● **THE TASK**
Tally the lines in the listing below that hold the string "will", and reply with that tally alone.

──────────────────────────────

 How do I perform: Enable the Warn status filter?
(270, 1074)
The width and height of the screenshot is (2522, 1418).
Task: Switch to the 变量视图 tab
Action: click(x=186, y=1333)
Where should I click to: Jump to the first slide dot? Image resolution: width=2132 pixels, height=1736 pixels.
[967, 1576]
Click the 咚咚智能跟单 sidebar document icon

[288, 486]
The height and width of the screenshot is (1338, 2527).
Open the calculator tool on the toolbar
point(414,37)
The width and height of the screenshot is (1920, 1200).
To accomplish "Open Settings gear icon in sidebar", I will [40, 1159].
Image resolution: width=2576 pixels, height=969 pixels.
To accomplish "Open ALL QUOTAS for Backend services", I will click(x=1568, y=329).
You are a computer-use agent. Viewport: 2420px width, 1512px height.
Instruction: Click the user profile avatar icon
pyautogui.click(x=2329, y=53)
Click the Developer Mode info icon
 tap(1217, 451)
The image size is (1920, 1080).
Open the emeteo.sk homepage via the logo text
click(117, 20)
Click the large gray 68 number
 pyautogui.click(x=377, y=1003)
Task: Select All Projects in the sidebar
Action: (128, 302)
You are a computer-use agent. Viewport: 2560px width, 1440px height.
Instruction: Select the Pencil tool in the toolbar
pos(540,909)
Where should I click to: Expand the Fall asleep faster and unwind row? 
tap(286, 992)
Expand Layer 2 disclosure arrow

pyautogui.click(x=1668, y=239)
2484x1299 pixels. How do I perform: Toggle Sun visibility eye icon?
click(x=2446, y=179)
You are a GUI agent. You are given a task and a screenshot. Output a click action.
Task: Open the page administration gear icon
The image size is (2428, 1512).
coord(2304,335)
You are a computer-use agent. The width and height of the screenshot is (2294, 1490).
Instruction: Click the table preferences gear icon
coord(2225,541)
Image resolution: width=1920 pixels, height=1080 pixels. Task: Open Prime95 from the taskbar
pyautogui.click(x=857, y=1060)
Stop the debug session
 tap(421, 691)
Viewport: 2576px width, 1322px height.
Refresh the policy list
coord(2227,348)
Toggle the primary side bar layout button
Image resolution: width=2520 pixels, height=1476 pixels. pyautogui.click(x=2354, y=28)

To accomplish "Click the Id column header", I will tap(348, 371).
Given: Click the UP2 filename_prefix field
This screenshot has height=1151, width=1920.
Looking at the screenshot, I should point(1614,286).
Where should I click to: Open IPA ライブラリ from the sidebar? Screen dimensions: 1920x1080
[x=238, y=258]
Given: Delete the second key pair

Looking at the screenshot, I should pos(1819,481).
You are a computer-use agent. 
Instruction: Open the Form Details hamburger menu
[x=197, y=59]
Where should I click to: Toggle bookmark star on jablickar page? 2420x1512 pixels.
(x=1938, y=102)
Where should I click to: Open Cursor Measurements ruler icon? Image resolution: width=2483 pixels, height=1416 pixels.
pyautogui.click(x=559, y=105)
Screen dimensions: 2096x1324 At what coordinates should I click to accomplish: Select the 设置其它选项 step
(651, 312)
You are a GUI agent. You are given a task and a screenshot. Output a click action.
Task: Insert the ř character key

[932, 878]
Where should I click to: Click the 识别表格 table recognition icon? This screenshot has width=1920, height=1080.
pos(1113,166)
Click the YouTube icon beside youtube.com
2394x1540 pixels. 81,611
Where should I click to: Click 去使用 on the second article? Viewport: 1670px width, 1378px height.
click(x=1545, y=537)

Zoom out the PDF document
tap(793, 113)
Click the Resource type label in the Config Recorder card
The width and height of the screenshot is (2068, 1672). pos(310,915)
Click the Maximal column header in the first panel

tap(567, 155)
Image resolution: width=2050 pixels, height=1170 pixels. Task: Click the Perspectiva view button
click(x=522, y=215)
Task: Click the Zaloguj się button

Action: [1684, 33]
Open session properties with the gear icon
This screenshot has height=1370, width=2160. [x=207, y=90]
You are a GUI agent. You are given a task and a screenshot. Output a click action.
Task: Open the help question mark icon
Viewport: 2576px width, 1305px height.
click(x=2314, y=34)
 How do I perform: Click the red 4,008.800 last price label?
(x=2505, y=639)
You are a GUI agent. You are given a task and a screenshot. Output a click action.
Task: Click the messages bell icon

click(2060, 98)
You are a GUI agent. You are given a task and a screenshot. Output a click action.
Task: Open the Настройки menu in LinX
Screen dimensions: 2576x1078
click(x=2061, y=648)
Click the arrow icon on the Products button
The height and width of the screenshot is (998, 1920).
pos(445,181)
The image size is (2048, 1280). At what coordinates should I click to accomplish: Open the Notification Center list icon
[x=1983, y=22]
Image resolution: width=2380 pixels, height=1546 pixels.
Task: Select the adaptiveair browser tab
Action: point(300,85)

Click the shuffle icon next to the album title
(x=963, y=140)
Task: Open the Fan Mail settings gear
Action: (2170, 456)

──────────────────────────────

● **ANSWER SECTION**
3